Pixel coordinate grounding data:
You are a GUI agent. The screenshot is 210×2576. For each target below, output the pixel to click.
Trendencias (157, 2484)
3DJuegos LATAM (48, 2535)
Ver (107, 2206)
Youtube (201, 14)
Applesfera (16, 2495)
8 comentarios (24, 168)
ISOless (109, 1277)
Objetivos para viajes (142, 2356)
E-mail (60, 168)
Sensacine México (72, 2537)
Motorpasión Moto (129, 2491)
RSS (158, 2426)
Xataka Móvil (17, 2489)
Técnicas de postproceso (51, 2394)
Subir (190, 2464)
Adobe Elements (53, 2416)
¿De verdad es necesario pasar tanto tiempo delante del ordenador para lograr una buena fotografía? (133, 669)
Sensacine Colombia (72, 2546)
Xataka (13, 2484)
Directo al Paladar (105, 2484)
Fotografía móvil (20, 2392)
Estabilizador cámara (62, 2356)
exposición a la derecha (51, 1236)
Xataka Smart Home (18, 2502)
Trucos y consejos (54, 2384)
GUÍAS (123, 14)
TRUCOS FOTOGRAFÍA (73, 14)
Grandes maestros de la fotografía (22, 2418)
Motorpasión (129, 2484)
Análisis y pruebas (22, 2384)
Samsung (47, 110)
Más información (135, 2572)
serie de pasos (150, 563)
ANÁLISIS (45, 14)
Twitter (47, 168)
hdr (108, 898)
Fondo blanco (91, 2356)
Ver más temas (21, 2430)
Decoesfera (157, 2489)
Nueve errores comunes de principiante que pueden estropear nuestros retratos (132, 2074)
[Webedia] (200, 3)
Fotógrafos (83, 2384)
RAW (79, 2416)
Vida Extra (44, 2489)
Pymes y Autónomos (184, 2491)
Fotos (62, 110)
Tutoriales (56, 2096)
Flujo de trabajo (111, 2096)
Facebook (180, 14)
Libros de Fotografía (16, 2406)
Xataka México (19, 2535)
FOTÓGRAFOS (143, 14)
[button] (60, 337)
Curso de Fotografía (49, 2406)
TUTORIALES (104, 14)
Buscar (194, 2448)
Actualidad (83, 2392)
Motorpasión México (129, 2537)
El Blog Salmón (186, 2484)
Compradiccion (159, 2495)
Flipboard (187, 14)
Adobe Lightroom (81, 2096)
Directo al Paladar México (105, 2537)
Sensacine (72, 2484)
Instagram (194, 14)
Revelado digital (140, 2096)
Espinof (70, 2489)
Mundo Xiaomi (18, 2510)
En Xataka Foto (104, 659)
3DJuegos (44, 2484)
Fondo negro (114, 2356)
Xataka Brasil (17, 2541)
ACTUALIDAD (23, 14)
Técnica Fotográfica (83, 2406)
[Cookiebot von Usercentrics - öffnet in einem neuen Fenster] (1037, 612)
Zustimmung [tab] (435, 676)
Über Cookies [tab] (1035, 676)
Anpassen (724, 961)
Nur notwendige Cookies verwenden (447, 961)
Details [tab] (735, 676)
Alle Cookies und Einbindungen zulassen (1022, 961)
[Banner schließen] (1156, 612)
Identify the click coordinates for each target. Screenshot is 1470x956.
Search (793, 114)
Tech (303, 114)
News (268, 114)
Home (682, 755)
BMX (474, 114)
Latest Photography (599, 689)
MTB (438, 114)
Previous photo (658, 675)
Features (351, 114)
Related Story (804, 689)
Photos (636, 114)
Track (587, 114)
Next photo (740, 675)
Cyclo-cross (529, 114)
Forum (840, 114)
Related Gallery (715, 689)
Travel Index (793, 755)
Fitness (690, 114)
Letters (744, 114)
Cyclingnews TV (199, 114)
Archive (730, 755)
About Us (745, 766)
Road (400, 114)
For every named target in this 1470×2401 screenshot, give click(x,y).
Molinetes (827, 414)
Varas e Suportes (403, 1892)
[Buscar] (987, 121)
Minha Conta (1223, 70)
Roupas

» **TASK**:
For each line above that contains "Cookies", make a copy.

» **RESPONSE TO THE EXERCISE**:
Über Cookies [tab] (1035, 676)
Nur notwendige Cookies verwenden (447, 961)
Alle Cookies und Einbindungen zulassen (1022, 961)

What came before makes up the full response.